Quoted passage:
- Born: 5 August 1953
- Died: 24 February 2022 (aged 68)
- Education: Blackrock College
- Genre: journalism comedy
- Notable works: Evening Herald Sunday World Sunday Tribune

= Paddy Murray (journalist) =

Irish journalist and writer (1953–2022)

Patrick Thomas Murray (5 August 1953 – 24 February 2022) was an Irish journalist and writer. He wrote for the Evening Herald, Sunday World, and spent time as editor of the Sunday Tribune.

== Education ==
Born in Dublin, County Dublin, Leinster, Ireland, he was educated at Blackrock College. Murray spent a year attending University College Dublin (UCD). While there he wrote and performed comedy sketch shows as part of a three-man comedy group, The Machine. His partners in The Machine were Brendan Martin and Billy McGrath. While the trio were writing and rehearsing sketches for a forthcoming show, another student knocked on their door to offer a sketch he had written. The student's name was Dermot Morgan, who later found fame as the titular character in the television series Father Ted. Murray and Martin were instrumental in giving Morgan his break on television when they introduced him to the producer and writing team of RTÉ comedy series The Live Mike.

== Career ==
After leaving UCD, Murray studied journalism at the College of Commerce in Rathmines, Dublin. His first job at the end of the course was with the Evening Herald in Dublin and he interviewed John Wayne in the Gresham Hotel in the early 70s. Apart from a short time in the UK in the 1970s, Murray was employed by Independent Newspapers or one of its subsidiaries for most of his professional life. He was editor of the Sunday Tribune from 2003 until 2005.

Data listing:
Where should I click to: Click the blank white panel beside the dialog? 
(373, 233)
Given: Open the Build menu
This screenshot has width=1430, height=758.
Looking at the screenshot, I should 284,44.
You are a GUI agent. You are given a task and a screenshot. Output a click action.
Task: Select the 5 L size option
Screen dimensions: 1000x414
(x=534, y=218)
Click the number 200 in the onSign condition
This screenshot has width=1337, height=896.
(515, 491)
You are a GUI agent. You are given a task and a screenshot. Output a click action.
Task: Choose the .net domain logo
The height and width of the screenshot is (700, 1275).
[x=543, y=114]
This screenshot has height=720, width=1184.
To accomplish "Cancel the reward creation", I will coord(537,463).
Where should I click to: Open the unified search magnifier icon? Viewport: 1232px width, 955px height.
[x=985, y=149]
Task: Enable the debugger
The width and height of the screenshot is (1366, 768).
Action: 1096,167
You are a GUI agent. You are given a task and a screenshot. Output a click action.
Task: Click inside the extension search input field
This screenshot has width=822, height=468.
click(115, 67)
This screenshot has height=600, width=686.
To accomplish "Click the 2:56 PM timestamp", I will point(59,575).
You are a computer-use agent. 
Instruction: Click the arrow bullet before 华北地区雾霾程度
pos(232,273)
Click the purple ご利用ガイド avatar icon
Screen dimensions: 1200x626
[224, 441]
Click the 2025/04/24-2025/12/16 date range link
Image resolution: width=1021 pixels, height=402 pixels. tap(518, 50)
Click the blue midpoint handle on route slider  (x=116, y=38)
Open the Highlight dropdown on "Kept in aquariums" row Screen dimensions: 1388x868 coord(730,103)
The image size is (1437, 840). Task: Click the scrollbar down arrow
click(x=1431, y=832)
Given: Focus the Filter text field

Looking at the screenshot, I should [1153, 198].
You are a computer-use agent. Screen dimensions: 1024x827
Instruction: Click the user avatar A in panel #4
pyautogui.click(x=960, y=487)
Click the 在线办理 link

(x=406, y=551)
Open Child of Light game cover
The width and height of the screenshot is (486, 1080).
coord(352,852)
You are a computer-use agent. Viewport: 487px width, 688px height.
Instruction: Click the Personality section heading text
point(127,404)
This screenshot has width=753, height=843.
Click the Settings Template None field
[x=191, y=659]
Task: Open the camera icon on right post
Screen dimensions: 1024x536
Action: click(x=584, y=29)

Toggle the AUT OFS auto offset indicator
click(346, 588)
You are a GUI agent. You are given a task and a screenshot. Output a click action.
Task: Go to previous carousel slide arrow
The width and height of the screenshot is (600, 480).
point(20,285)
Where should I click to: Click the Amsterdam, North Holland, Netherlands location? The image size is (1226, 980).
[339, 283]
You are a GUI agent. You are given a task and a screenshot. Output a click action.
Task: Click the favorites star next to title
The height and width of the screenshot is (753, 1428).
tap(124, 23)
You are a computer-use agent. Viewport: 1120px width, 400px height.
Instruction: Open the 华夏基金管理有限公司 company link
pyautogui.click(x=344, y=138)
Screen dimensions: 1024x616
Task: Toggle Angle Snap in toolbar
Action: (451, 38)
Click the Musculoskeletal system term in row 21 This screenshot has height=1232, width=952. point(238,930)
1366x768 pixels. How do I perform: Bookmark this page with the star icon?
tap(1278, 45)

Your instructions:
Retype the passage from the Paddy Murray article above, starting at "- Born: 5 August" and ending at "the Sunday Tribune.".

Problem solution:
- Born: 5 August 1953
- Died: 24 February 2022 (aged 68)
- Education: Blackrock College
- Genre: journalism comedy
- Notable works: Evening Herald Sunday World Sunday Tribune

= Paddy Murray (journalist) =

Irish journalist and writer (1953–2022)

Patrick Thomas Murray (5 August 1953 – 24 February 2022) was an Irish journalist and writer. He wrote for the Evening Herald, Sunday World, and spent time as editor of the Sunday Tribune.